Não é estranho?

Em menos de um mês, faríamos três. Não é estranho?

Depois de muito tempo evitando ver-te, meu olhar acaba de cruzar com o seu em uma foto qualquer de amigos em comum. Amigos? Bem, acho que há um erro de concordância quando se usa as palavras amigo e gay na mesma frase. O jeito como eles agem, não é estranho?

Volto ao seu olhar de ressaca, que nessa foto me pareceu doce e fez doer. Acho que por que até dia desses era amor e havia planos, sonhos, verdade, amizade, esperança, respeito… Hoje não há nada, além de uma ausência forçada, um evitar obrigado. O fim, não é estranho?

Até ontem a noite era tudo e hoje amanheceu nada. É estranho!

Como também é estranho que todo amor verdadeiro que eu vi ou me contaram, tem uma característica comum: o impedimento. Amores de verdade nunca ficam juntos. A literatura, o cinema, a música e a TV mostram isso todos os dias. Nas artes inventamos finais felizes, que na vida real seriam, no mínimo, utópicos.

Separando o amor verdadeiro do resto, o que resta são interesses disfarçados de amor.

Romeu “ama” Julieta por que é proibido. Adriane “ama” Airton por que ele é um herói.

Thiago “ama” Pedro por que ele é sarado. Daniela “ama” Ronaldo por que ele é rico.

Renata “ama” Valmir por que está grávida. Amanda “ama” Pietra por que ela traz conforto.

E quando este interesse, hora disfarçado de beleza, hora de dinheiro, ou seja lá o que for, quando o interesse acaba, todos partem o coração e partem para o próximo amor, quer dizer, interesse.
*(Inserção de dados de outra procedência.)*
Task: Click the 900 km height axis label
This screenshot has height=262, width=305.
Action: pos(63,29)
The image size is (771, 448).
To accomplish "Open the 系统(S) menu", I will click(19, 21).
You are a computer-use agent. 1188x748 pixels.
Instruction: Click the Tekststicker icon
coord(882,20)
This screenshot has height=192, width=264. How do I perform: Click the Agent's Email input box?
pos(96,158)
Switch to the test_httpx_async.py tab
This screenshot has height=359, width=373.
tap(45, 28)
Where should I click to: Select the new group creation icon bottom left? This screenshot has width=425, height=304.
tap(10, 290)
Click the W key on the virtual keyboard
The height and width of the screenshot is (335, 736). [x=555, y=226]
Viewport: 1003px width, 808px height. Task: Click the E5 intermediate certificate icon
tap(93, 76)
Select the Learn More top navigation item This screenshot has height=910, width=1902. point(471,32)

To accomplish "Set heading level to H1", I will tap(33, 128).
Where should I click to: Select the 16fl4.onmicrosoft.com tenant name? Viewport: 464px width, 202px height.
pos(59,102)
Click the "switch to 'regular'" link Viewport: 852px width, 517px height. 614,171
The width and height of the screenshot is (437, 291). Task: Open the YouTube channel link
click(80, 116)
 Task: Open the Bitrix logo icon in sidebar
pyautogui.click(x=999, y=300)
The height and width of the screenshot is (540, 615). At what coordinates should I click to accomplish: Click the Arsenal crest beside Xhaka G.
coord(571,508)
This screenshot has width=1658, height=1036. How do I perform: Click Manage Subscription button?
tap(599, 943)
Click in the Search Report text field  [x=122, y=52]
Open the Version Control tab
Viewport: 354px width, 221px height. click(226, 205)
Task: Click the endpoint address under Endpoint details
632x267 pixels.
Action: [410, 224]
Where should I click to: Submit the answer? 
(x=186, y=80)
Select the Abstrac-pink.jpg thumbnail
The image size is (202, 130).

Ser descartável, não é estranho?

Não quero ser hipócrita. É óbvio que primeiro algo em mim interessa a você e vice-versa. Minha crítica está no fato de permanecer nisso e não evoluir. Se o amor é um jogo, quem se entrega de verdade perde de 7 a 1 e nem passa da primeira fase. Estou cansado de estar sempre nessa mesma fase do jogo.

Todo um que eu conheço sonha ser feliz a dois. E isso tudo me leva a uma conclusão: perdoou você rápido demais e você a mim, de menos. E deve ser porque a sua melancolia combina com a minha poeticidade.

 

Vinte e seis de agosto, nove e quarenta e dois.